I was absolutely blessed when we had Owen…I remember ONE night of him crying…like REALLY crying, when he was a baby! I always joke and say to our friends that God granted us with an easy baby since he gave me cancer…it was like a trade off. haha He couldn’t give me cancer AND a tough baby…heck no! It was always said half-heartedly …thinking that maybe we were just lucky! Its one thing that I pray about when I’m pregnant…yes I pray that the baby is healthy, etc. etc. but I also pray for a non-fussy, NO Colic child because my anxiety would NOT handle it well. So I guess God is telling me something…a)my anxiety CAN handle crying and b) since Miss Ella IS a fussy little thing that HAS to mean I’m definitely going to be cancer free at my 3 year Oncology appt in a few weeks! Right?!? HAHA
Surprisingly enough I’m handling the hours and hours of screaming fairly well. On her 3 week birthday (exactly!) is when the screaming started 6pm-9:30pm…I actually came VERY close to bringing her to the Emergency Room. She never cries. She was acting starving, trying to eat my face, but when I put the boob in her mouth she’d SCREAM! …yes for 3 hours. I put it on facebook and the responses are so positive and awesome. THAT is way I love facebook..its like the support group that everyone needs (I guess IF you have the right friends!). My friend Jen’s response was so comforting: “I can just picture your household...feed, change diaper, shushing and walking and pacing and walking and pacing and shushing and then handing her off to hubby then taking her back and over and over and over!! Hang in there!! I'll keep my fingers crossed that it was just a bad night :) my 3rd had colic..terrible, helpless feeling!” I swear it was like Jen was IN my house that night!! I knew then that I’m not crazy for all the shushing and walking, changing positions, etc.
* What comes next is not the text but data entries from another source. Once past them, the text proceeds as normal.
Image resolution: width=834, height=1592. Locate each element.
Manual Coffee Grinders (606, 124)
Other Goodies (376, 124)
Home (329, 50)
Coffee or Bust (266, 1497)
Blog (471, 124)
So for the past 5 days we have had bouts of screaming…none that lasted the 3.5 hours like the first night BUT they are there. I’ve invested in gas drops, cutting diary out of my diet, and hoping that this “phase” doesn’t last long.
Tonight I had to ride the screamfest out alone…Yosh had a CIF meeting for polo…so it was me, Owen and Her Ladyship! Got Owen in the bath while she was snoozing…and BAM…her eyes fly open and the screaming starts. So I had to hustle…between trying to comfort her, get Owen bathed, lotioned, teeth brushed, pajamed, and ready for bed we did it…only took 2.5 hours! As Owen watched cartoons in my room and entertained himself (past his bedtime) while I did everything to try and get Ella to calm down and fall asleep, I had tears in my eyes…like HOW to single Mom’s do this night after night? I felt so helpless for Ella and bad for Owen (who didn’t seem to even hear her screaming…he’s a typical little man with a case of selective hearing!) I know this is temporary, but dear Lord this is NOT fun! I’m trying NOT to complain…especially since I KNOW there are women out there that would give ANYTHING to have a baby…fussy or not…but just trying to vent a little stress before heading to bed myself.
So now I’ll go to bed…to refresh, revamp, re-energize to prepare myself as I wait for the next screaming session to start (hopefully NOT at 3am like last Friday night! haha)
This is temporary, This is temporary, This is temporary, This is temporary, This is temporary!